Screenshot grounding data

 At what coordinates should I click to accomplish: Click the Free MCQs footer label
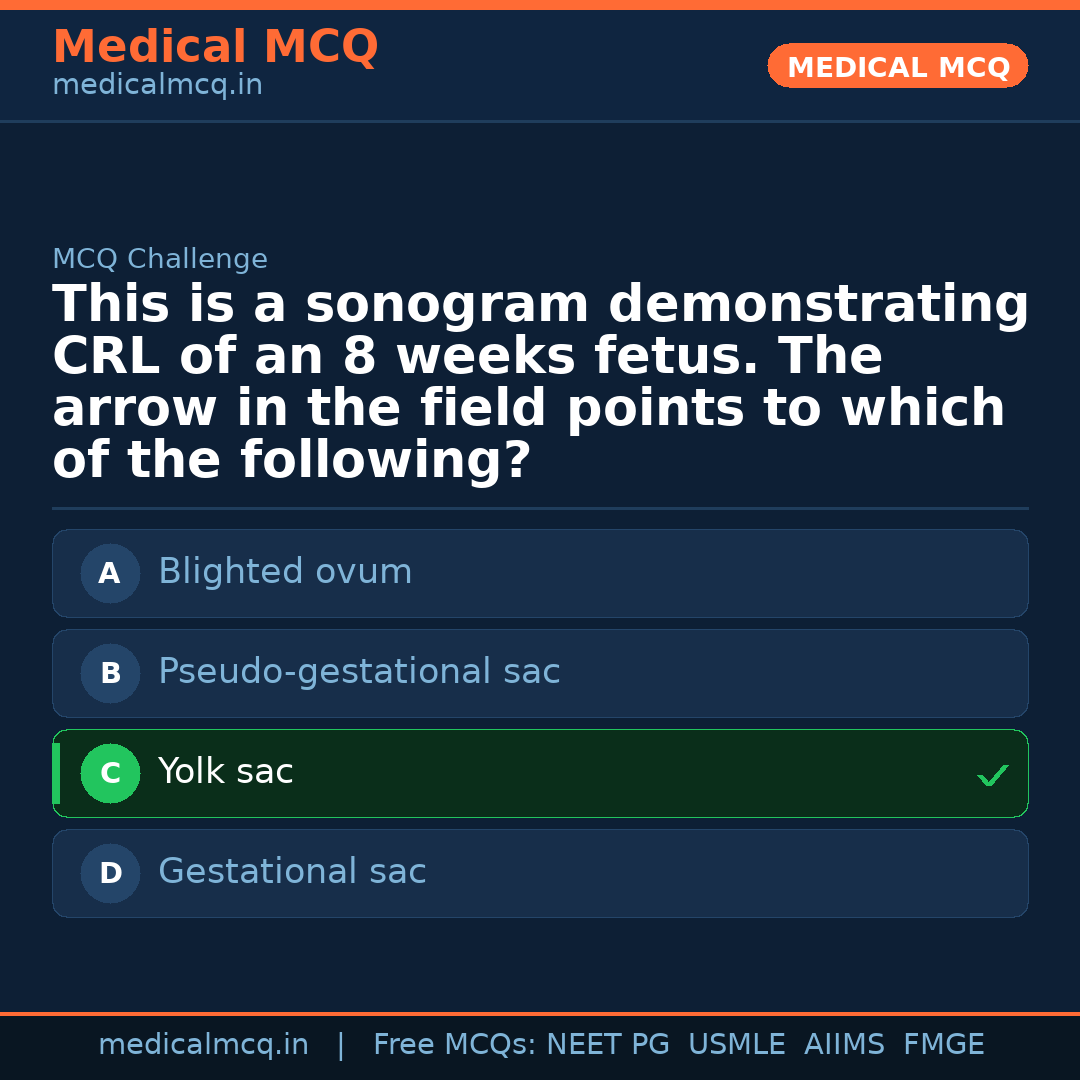(x=454, y=1045)
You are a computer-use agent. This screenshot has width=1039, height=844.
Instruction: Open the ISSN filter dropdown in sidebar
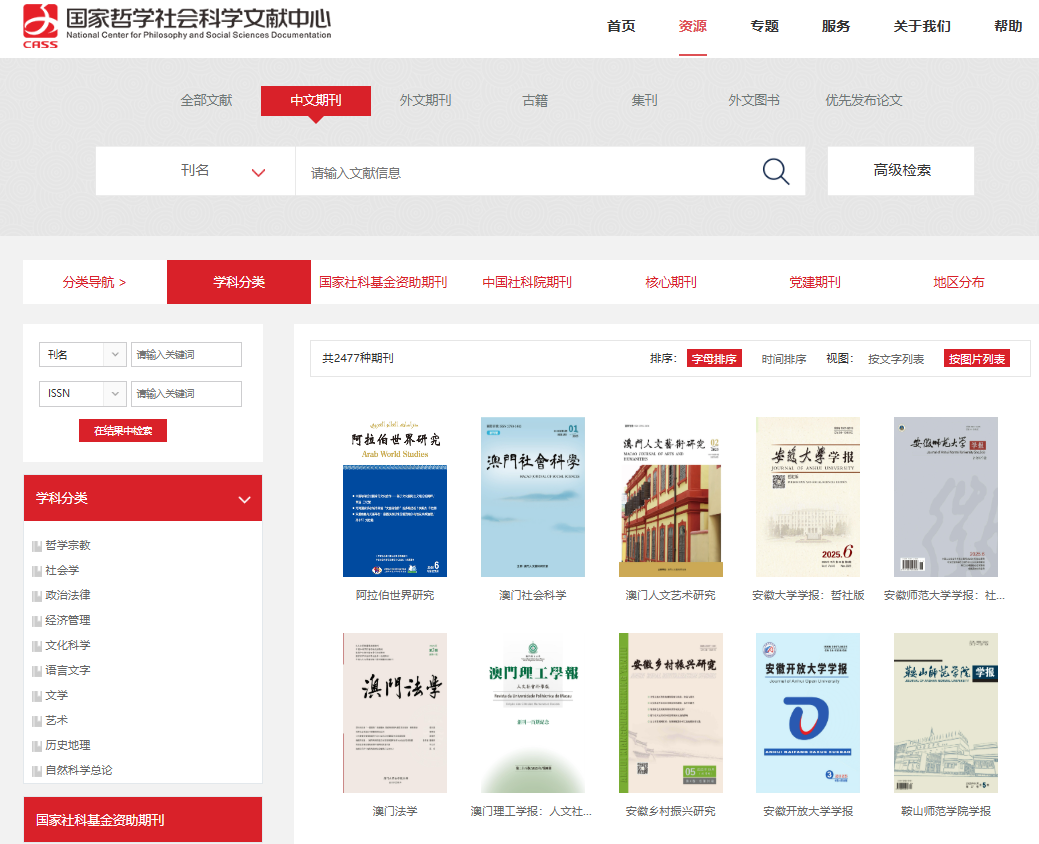(83, 394)
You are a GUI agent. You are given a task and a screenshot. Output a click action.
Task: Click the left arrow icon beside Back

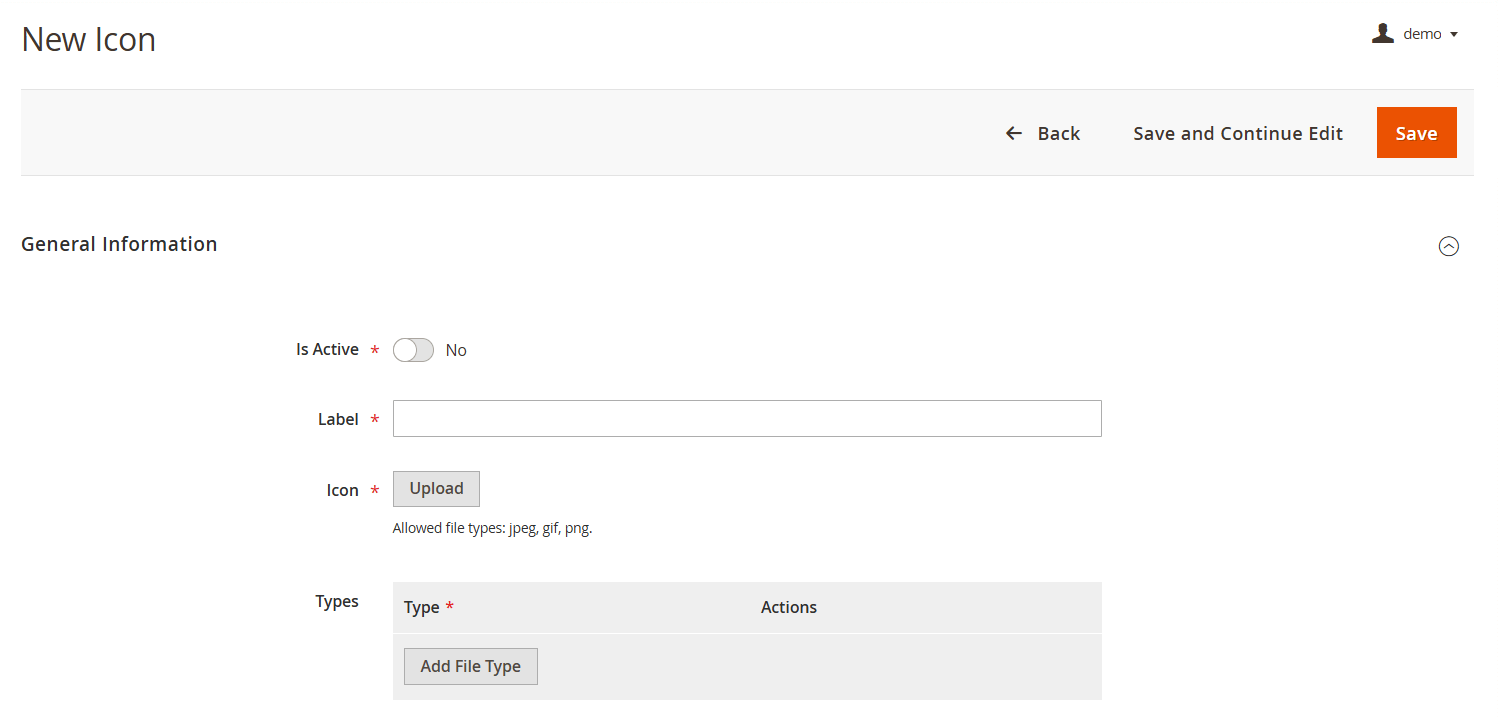tap(1014, 133)

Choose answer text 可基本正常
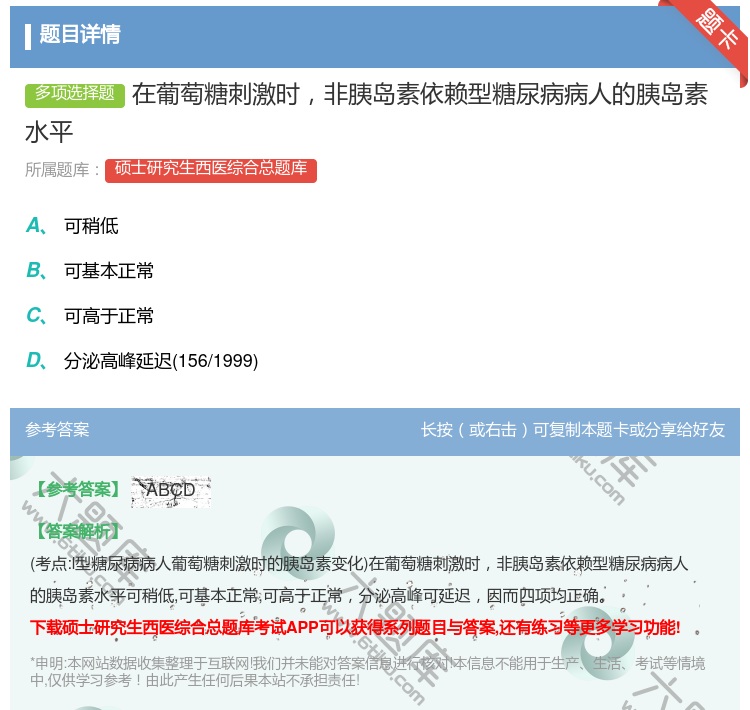(x=109, y=271)
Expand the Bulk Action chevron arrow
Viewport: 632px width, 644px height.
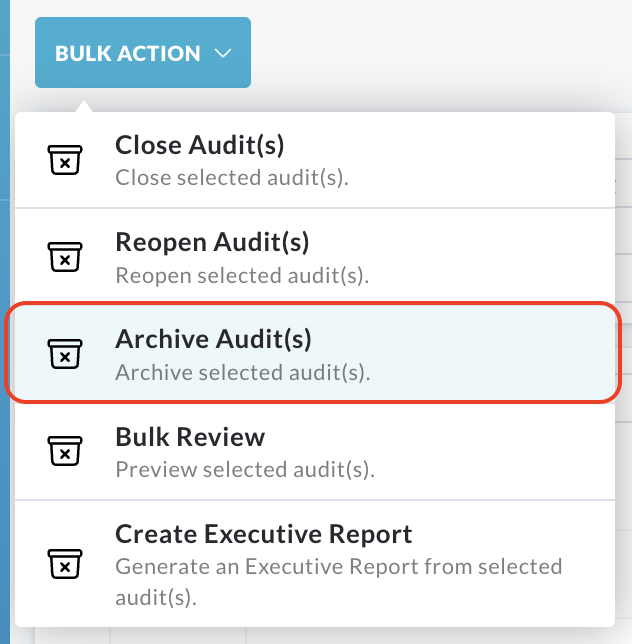pyautogui.click(x=223, y=53)
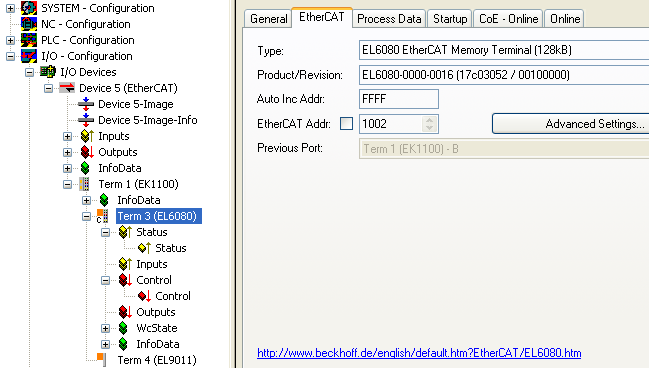
Task: Click the Device 5 (EtherCAT) icon
Action: point(67,88)
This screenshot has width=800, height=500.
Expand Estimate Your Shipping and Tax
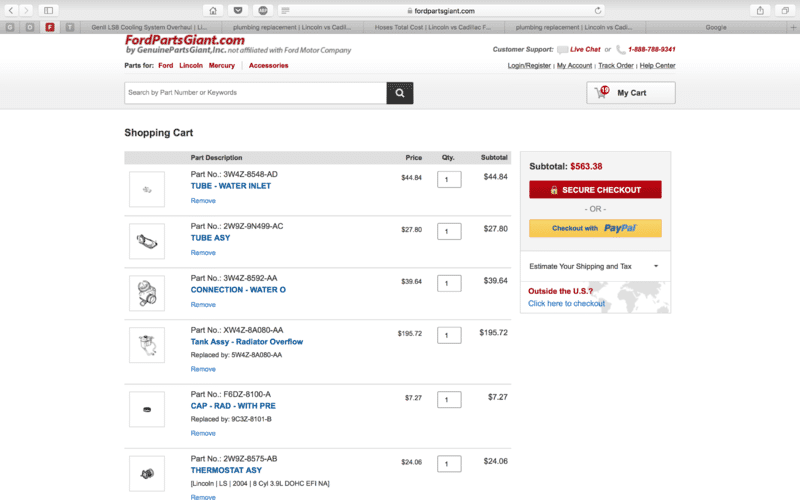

_Problem statement:_ I'd like the entries above repeated exactly, but without any of their pictures.

_Written answer:_
 At what coordinates should I click to accomplish: Click the Free MCQs footer label
(x=454, y=1045)
You are a computer-use agent. This screenshot has width=1039, height=844.
Instruction: Open the ISSN filter dropdown in sidebar
(83, 394)
You are a GUI agent. You are given a task and a screenshot. Output a click action.
Task: Click the left arrow icon beside Back

tap(1014, 133)

Choose answer text 可基本正常
(x=109, y=271)
Expand the Bulk Action chevron arrow
Viewport: 632px width, 644px height.
pyautogui.click(x=223, y=53)
Task: Click the Device 5 (EtherCAT) icon
Action: point(67,88)
This screenshot has width=800, height=500.
Expand Estimate Your Shipping and Tax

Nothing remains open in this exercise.